# [Photos] Band of Skulls - Calgary, AB - May 31 2014



## armourforsleep (Apr 22, 2010)

Artist : Band of Skulls (http://www.bandofskulls.com/)
Date : Saturday May 31 2014
Venue : Commonwealth Bar & Stage
Location : Calgary, AB


----------



## Intrepid (Oct 9, 2008)

Some great photos. How was the show?


----------



## blam (Feb 18, 2011)

nice shots. awesome they let you stage to shoot as well


----------



## Guest (Jun 5, 2014)

I take it that you're a Gretsch fan.:sSig_goodjob2:


----------



## traynor_garnet (Feb 22, 2006)

Love this band! Great guitar tones too. What Fender amp is he playing? This band certainly feeds my Gretsch gas.

TG


----------



## armourforsleep (Apr 22, 2010)

The show was fantastic. The venue isn't massive so it was pretty packed. I had to elbow my way around to get my shots. The sound at commonwealth is second to none. But loud. Real loud. 

His Gretsch is beautiful. I'm a sucker for a pretty Gretsch obviously. White falcon and black penguin. My absolutely favorites. 
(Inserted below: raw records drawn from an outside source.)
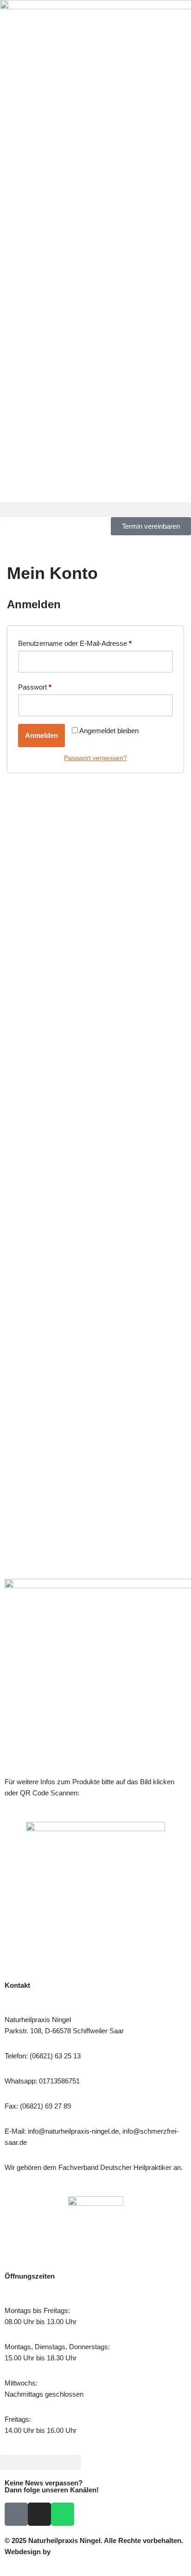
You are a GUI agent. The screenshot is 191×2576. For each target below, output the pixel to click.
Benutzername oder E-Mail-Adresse (75, 642)
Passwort (34, 685)
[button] (95, 509)
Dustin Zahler (74, 2552)
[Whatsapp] (62, 2514)
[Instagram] (39, 2514)
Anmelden (41, 735)
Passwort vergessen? (95, 758)
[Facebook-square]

No clue about the amp. Sorry.


----------



## surlybastard (Feb 20, 2011)

Saw them on their last tour, great band, great show. I will say the new record hasn't really knocked me over though, I really should give it another chance.


----------



## noman (Jul 24, 2006)

Nice intimate shots!! Have never heard of them unfortunately!! Will look them up.......


----------